Exercise prompt
Rewrite the records starting with the line that contains "The height and" and going on through the line that contains "pyautogui.click(x=553, y=495)", including the request, and shift every answer coordinate by adding 77 to it. Give only those lines and leave out the pictures.

Material supplied
/---

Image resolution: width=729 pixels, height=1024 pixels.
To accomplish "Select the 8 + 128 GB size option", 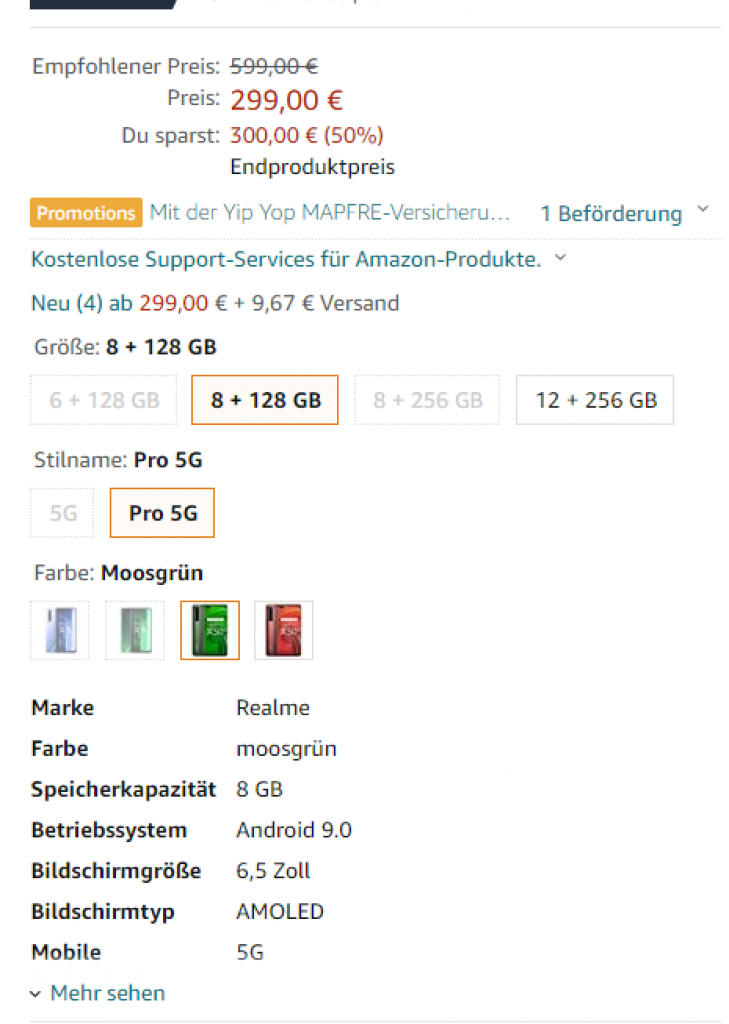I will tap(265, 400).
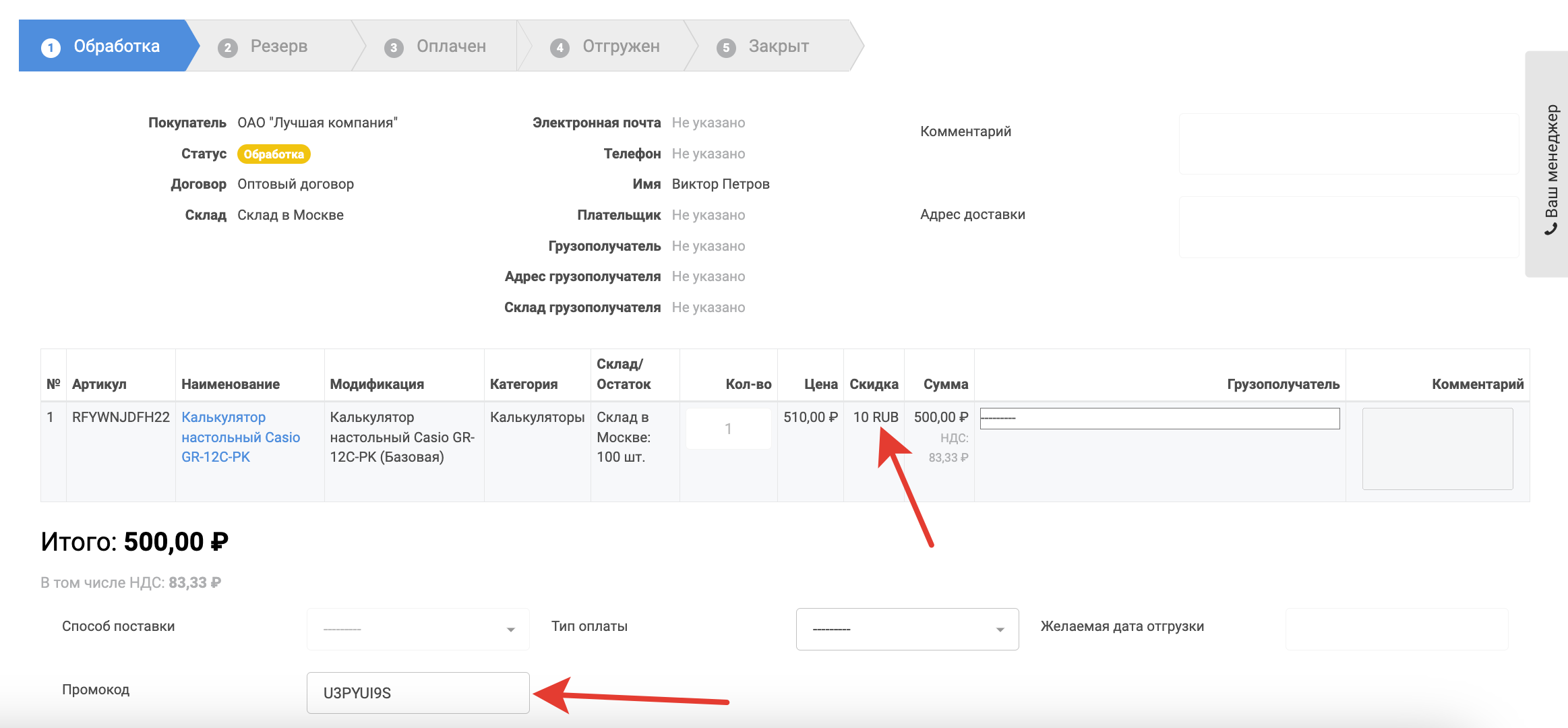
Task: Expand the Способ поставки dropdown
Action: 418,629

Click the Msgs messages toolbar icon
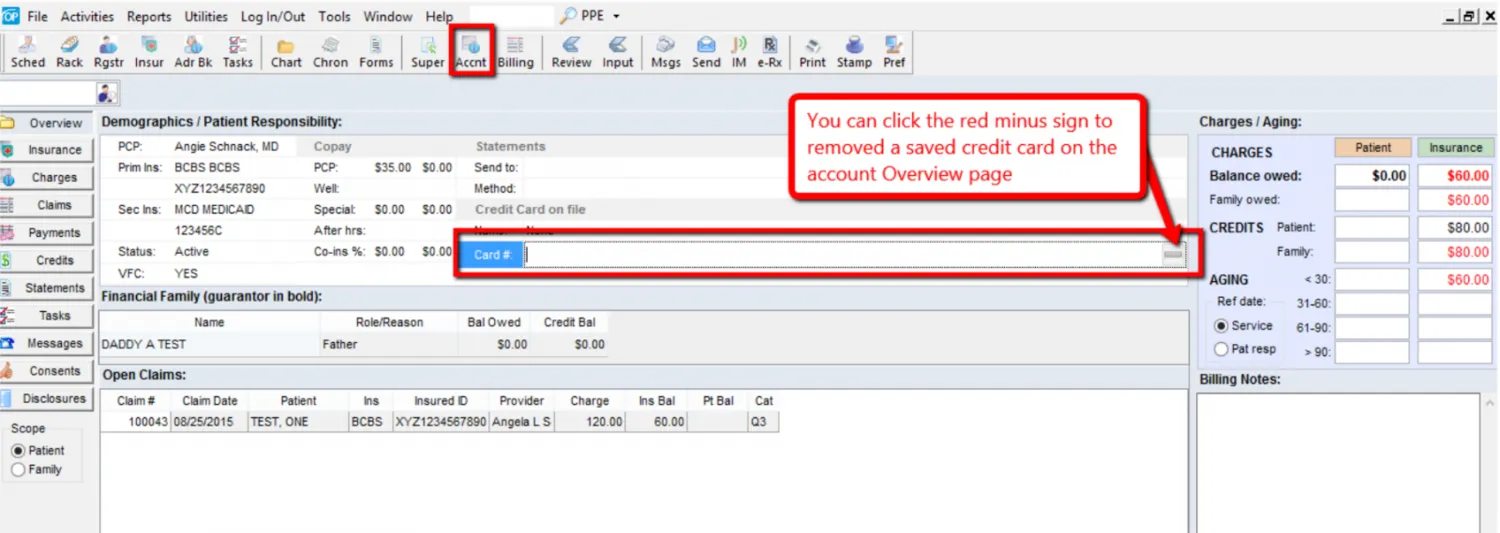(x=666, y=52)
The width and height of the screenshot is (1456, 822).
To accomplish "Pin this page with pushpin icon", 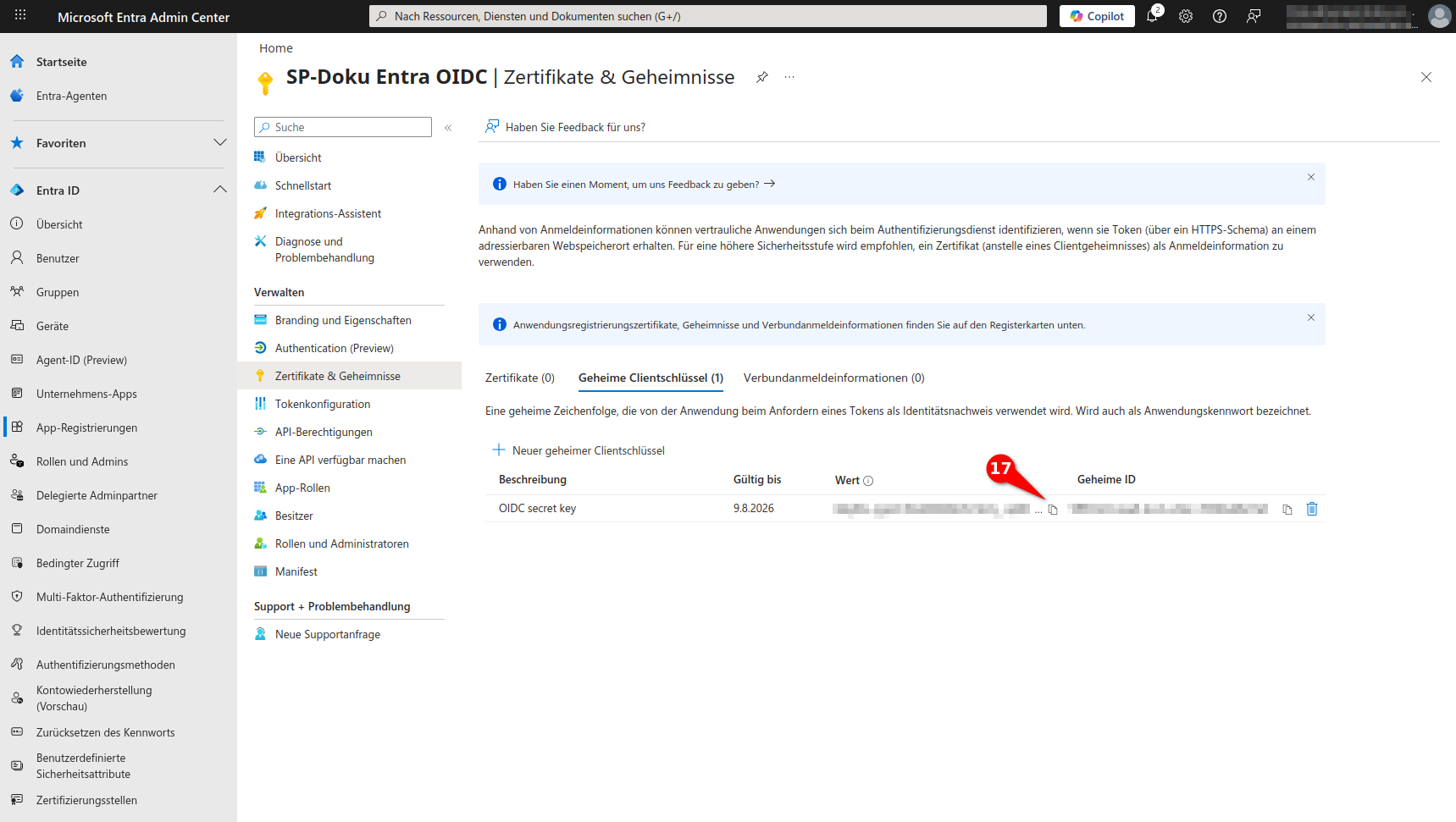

\---
/---

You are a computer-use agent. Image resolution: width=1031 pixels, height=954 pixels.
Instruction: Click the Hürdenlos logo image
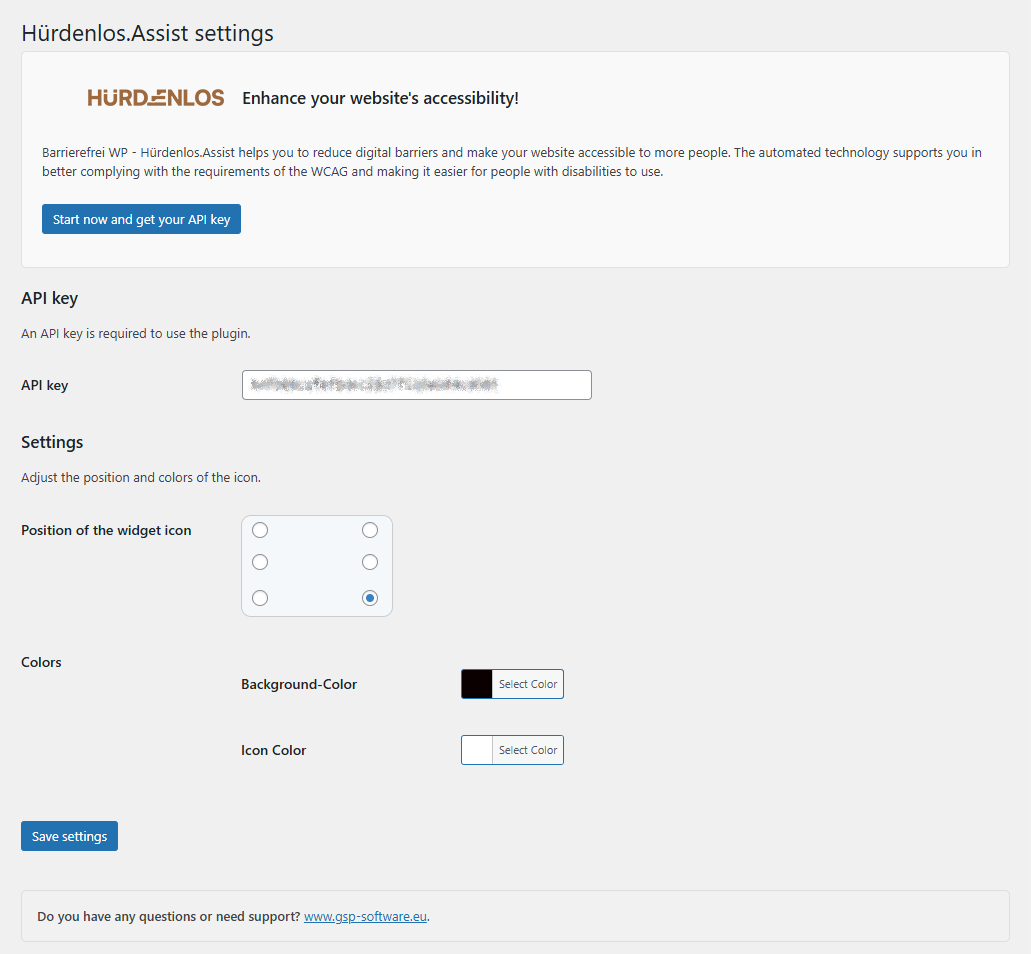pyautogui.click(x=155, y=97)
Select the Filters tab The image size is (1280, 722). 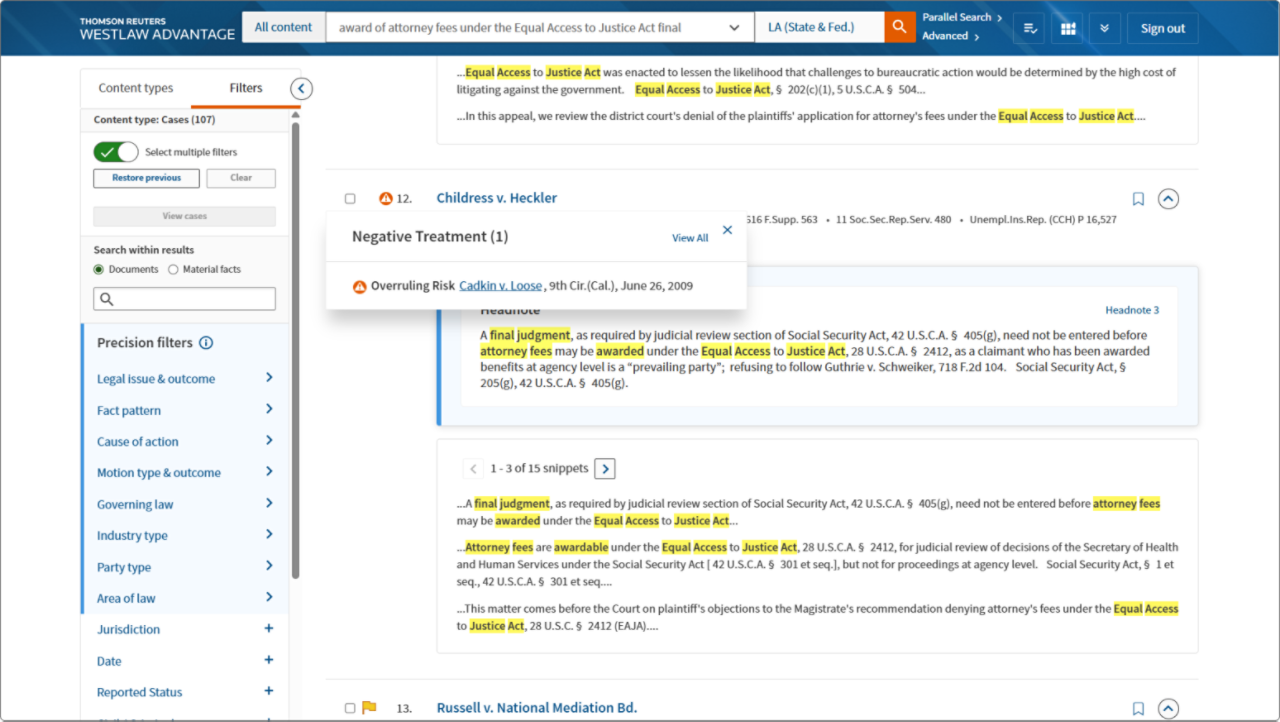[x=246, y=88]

\---
/---

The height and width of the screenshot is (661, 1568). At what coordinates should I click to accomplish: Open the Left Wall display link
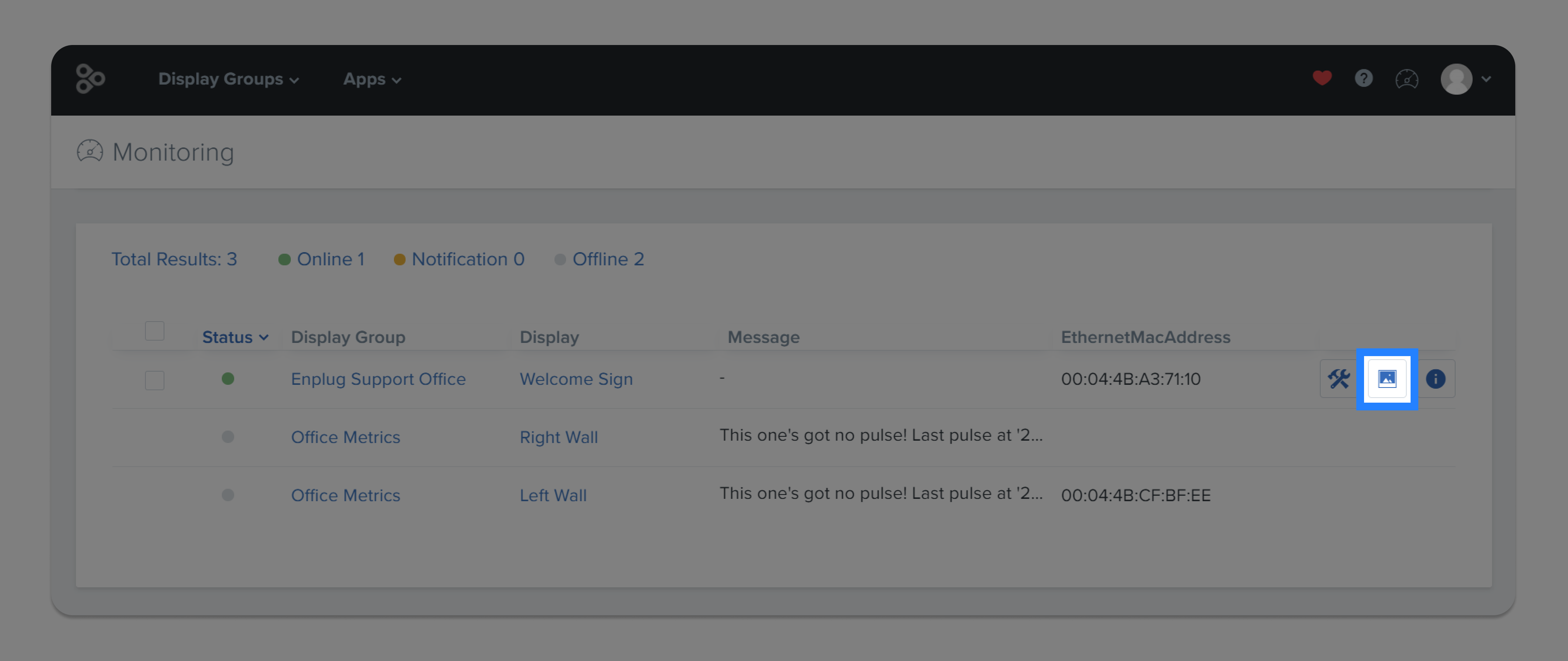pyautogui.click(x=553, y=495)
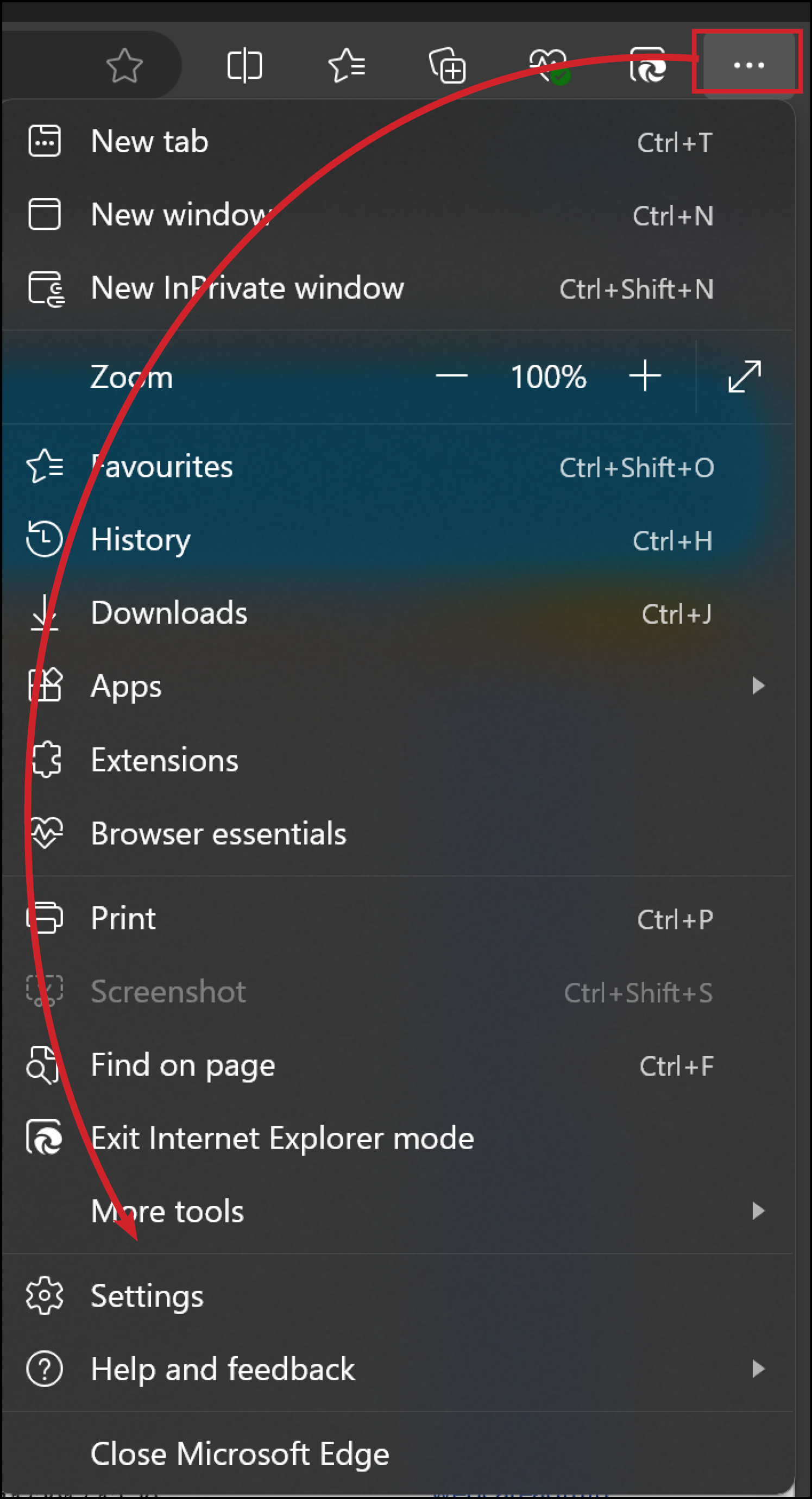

\---

The output
The height and width of the screenshot is (661, 1568). At what coordinates should I click to accomplish: Open the Left Wall display link
pyautogui.click(x=630, y=572)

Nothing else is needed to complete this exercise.